### Assignment:
Search term "February": please copy every line of the records below that contains it.

### Supplied data:
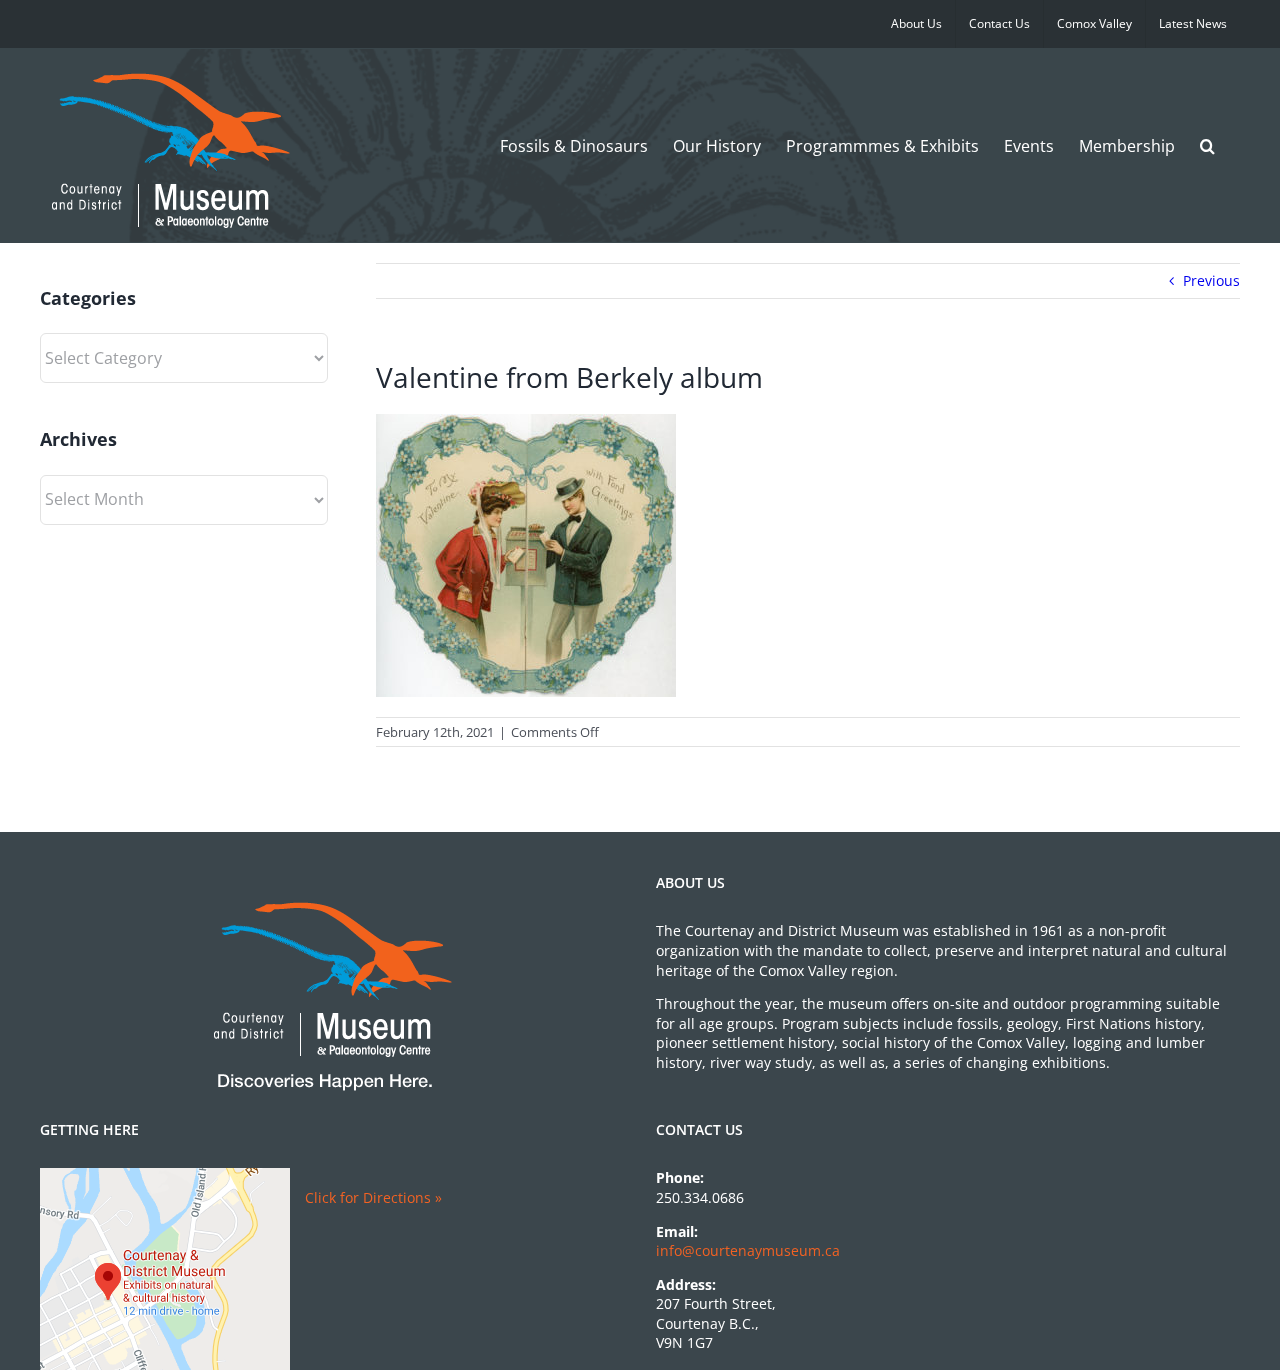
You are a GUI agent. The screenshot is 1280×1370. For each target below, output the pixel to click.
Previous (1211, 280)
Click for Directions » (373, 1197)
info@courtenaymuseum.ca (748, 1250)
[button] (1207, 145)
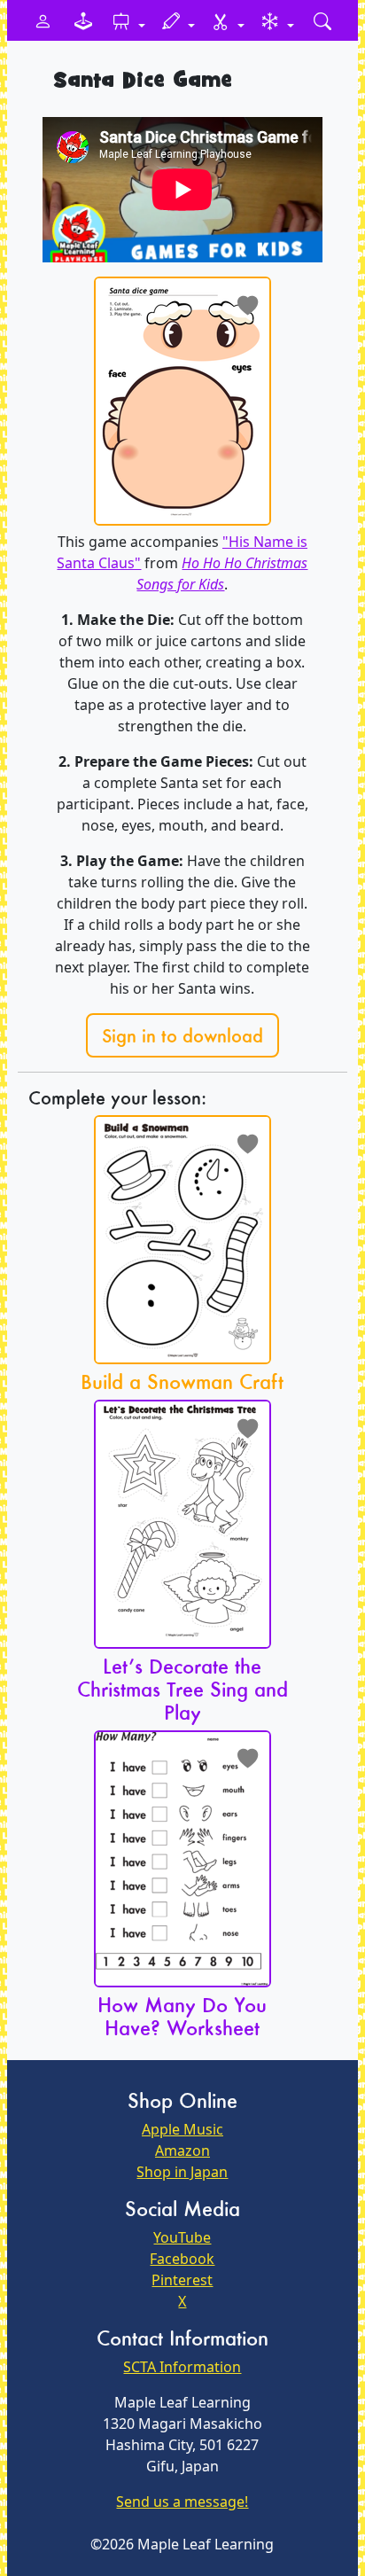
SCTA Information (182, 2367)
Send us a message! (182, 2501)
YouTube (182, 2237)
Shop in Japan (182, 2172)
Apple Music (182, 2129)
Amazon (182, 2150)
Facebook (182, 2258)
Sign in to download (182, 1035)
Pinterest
---
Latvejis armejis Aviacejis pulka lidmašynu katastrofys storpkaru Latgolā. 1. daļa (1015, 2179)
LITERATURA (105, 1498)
==
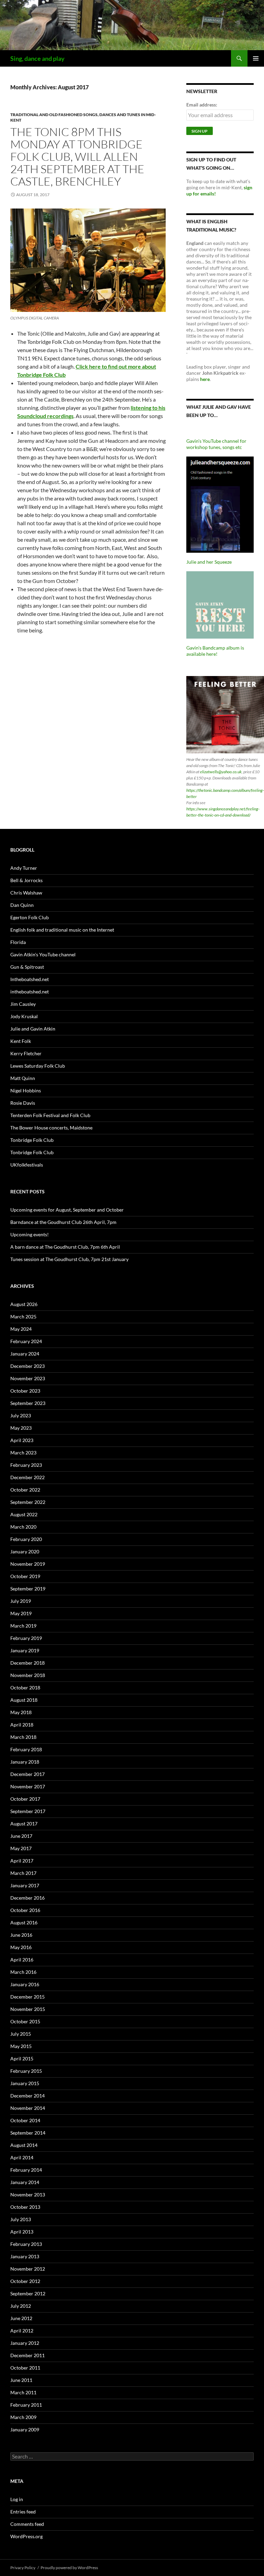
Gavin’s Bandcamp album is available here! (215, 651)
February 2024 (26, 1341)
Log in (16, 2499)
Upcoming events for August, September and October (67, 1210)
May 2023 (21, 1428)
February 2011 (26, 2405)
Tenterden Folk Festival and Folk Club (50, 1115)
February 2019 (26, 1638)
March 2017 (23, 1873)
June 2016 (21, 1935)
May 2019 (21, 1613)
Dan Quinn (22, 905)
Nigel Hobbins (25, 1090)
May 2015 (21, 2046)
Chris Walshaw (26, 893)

### Answer to the exercise:
February 2024 (26, 1341)
February 2011 (26, 2405)
February 2019 (26, 1638)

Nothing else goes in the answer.